◆ **The task**
Copy the listing below word for word, from the line containing "Identify the location of 'Wage subsidies'." through the line containing "icon above the", with both of those lines included.
'''
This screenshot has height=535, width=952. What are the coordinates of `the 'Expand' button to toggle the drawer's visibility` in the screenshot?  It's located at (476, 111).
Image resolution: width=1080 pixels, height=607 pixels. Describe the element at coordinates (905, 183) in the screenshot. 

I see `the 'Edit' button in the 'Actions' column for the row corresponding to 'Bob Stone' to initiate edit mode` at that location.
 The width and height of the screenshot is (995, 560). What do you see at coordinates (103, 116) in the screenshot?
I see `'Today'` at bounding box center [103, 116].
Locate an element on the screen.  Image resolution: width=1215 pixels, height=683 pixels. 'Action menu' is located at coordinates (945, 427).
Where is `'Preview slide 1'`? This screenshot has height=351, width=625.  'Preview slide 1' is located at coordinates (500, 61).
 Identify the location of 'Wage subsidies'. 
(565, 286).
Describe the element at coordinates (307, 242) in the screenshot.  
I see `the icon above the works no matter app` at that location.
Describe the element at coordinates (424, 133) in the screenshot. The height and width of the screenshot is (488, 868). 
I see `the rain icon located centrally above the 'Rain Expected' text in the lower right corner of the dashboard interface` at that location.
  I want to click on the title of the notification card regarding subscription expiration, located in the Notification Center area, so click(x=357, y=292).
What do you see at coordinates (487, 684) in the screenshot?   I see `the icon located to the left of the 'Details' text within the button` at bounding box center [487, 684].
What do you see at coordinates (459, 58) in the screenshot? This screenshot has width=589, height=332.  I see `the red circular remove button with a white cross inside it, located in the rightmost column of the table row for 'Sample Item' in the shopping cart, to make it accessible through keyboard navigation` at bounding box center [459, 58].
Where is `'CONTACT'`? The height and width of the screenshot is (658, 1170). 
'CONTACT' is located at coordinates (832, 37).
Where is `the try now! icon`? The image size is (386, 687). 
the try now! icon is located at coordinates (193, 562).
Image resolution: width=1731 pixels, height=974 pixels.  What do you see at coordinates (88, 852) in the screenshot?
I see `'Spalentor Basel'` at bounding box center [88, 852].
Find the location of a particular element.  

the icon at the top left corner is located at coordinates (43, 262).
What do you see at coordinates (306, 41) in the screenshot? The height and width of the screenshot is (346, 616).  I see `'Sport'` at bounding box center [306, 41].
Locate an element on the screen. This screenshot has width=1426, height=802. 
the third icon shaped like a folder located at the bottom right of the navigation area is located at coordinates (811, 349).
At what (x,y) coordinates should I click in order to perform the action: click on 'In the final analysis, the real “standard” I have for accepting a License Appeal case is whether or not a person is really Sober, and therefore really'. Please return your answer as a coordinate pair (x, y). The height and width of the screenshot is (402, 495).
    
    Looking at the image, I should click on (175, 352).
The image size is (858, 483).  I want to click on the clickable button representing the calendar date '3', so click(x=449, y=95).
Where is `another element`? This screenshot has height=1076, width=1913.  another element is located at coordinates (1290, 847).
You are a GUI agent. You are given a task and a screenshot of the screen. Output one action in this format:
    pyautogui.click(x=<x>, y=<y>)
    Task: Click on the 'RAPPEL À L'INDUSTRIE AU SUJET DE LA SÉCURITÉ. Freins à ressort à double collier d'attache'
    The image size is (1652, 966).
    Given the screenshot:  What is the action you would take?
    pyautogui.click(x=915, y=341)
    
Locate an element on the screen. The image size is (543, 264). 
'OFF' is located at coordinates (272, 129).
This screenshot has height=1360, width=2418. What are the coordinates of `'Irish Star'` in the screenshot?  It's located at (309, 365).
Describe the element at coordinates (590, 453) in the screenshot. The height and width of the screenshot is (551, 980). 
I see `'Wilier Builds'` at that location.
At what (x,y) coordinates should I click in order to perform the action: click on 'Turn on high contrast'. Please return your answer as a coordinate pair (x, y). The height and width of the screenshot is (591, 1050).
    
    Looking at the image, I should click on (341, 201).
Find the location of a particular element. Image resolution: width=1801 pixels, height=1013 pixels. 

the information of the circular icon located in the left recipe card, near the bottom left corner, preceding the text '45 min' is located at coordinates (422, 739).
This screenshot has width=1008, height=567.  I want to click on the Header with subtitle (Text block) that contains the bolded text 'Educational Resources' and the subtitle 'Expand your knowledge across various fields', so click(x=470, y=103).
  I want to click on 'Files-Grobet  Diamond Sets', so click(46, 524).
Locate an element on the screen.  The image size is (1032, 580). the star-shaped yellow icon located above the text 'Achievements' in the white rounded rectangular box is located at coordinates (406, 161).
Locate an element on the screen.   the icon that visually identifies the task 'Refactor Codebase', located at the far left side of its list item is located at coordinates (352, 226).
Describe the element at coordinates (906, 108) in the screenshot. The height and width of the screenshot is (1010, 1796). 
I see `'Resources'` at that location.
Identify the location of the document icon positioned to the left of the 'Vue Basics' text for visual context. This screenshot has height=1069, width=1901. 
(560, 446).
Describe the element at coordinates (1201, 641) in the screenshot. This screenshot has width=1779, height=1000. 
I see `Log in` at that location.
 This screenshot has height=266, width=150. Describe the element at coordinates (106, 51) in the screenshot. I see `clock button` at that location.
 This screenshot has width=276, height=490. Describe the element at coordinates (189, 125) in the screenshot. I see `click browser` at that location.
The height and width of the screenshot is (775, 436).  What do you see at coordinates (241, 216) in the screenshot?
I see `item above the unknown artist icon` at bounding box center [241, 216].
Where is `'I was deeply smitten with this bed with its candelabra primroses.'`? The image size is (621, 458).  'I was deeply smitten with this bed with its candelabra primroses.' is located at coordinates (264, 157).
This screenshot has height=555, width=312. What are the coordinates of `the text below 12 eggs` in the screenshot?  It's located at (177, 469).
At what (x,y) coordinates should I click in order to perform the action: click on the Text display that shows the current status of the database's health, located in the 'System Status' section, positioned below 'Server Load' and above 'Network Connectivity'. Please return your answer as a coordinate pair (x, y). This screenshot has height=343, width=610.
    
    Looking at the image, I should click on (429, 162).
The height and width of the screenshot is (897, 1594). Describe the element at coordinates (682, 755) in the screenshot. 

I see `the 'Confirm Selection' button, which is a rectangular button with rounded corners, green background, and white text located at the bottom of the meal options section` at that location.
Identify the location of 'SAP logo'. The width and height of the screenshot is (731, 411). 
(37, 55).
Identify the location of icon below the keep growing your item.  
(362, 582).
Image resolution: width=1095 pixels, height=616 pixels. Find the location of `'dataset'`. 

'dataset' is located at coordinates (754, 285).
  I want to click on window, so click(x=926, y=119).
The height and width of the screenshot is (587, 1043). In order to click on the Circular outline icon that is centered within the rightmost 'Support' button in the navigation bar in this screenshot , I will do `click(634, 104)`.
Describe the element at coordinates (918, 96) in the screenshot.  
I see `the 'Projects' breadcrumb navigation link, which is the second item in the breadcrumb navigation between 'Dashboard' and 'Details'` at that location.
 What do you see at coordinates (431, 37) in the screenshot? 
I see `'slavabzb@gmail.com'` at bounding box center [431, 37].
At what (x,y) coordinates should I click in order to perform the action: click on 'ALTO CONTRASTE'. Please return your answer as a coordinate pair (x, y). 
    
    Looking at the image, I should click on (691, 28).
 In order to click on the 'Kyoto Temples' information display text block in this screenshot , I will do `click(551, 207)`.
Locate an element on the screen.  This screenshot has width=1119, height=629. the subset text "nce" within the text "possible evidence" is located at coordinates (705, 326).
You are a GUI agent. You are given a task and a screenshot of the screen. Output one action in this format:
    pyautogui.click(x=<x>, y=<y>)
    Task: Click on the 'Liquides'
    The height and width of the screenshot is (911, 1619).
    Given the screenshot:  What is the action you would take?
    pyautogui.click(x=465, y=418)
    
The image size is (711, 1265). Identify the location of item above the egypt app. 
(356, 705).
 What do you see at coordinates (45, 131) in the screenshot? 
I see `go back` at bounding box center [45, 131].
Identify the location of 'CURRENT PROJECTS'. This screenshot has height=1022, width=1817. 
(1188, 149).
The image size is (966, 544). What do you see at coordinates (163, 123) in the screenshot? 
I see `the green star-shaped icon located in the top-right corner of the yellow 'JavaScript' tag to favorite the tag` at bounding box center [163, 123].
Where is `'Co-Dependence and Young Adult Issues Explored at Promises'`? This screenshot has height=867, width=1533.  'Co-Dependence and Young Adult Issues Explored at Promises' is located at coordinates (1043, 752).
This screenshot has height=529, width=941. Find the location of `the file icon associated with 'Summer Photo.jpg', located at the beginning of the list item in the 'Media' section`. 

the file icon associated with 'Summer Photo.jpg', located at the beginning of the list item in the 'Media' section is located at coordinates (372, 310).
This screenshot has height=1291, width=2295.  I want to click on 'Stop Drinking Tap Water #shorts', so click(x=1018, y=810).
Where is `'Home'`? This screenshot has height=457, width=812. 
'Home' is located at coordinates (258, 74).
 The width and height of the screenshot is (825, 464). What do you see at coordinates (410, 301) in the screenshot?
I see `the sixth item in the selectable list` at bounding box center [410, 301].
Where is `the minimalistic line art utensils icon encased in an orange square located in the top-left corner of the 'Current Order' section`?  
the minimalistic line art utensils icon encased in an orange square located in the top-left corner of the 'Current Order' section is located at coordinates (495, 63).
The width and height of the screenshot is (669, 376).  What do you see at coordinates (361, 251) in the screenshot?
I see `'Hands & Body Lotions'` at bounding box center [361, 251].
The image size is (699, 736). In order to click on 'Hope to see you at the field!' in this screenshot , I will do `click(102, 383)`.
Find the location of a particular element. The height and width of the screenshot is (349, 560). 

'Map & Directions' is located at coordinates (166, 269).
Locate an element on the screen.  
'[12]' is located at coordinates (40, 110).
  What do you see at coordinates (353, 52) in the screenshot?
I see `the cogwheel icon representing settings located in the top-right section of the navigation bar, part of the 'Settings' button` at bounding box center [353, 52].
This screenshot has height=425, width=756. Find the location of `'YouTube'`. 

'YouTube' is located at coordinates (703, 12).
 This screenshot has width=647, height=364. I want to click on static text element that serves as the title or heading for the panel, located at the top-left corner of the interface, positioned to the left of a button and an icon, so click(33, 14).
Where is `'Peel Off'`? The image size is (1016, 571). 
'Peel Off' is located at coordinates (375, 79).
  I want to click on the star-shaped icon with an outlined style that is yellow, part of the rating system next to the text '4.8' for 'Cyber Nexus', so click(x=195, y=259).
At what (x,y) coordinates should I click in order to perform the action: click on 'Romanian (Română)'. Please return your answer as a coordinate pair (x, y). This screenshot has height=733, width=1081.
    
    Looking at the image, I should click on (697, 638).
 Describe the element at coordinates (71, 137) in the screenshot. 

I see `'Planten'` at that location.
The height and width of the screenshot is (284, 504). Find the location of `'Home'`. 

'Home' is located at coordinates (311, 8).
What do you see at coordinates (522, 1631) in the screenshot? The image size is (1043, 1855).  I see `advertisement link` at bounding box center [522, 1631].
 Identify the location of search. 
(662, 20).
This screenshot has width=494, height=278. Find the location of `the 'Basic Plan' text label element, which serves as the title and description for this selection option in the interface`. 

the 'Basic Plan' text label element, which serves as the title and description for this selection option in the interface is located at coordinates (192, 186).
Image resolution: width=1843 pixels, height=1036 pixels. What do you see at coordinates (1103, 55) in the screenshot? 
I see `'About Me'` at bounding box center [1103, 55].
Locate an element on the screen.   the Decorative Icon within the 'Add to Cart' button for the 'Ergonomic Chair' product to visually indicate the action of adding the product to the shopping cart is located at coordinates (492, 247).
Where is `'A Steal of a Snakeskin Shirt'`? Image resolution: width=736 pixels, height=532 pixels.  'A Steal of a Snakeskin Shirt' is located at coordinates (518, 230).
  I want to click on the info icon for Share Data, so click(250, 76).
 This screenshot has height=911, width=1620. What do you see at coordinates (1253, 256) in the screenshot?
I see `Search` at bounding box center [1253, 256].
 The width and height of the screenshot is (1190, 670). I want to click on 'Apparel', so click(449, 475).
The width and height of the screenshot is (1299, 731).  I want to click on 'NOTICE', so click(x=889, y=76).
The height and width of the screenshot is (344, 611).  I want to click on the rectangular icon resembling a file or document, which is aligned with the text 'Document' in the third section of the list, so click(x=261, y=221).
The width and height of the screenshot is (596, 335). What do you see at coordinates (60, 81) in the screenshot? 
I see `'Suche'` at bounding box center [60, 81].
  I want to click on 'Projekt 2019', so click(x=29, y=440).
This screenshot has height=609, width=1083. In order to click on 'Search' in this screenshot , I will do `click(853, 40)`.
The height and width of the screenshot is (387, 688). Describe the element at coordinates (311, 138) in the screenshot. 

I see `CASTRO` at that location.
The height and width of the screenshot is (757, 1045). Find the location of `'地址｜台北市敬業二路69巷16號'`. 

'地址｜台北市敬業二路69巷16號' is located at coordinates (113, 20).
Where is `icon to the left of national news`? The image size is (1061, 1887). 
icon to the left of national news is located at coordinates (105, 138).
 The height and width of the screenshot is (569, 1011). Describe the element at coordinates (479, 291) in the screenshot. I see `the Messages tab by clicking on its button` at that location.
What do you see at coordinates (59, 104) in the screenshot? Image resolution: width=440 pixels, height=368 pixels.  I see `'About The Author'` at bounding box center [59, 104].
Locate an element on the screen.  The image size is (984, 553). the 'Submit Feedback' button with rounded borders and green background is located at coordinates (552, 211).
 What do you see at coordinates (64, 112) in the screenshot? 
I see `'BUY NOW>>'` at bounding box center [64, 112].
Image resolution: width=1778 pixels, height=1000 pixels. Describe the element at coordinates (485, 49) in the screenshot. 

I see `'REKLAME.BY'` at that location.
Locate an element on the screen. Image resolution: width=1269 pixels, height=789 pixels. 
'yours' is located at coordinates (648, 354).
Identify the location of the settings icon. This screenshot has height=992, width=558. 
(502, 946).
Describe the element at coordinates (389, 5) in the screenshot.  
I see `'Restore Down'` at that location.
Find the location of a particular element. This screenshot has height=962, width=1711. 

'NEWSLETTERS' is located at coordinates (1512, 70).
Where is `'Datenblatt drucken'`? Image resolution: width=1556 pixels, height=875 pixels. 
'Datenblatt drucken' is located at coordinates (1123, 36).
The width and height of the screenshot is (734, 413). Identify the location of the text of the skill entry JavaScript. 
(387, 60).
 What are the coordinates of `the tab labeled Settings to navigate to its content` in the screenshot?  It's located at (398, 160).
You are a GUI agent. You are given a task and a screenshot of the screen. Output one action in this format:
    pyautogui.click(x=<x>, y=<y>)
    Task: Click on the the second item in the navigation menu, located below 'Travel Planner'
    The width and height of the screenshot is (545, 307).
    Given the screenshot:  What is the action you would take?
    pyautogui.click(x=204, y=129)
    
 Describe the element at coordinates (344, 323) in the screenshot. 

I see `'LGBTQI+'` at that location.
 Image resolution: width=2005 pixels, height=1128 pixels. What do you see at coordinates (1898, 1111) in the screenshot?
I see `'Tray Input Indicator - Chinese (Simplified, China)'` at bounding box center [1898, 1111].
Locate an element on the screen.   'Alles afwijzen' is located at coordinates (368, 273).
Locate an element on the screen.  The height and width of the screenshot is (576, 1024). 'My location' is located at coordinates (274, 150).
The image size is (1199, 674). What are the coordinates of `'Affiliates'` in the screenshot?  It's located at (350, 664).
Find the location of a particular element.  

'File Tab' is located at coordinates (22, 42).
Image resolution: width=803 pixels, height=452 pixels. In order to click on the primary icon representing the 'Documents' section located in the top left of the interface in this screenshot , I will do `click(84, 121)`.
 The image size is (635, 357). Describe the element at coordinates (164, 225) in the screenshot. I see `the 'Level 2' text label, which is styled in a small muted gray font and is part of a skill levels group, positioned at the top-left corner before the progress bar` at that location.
'''
◆ **Complete answer**
 Identify the location of 'Wage subsidies'. 
(565, 286).
Describe the element at coordinates (307, 242) in the screenshot.  
I see `the icon above the works no matter app` at that location.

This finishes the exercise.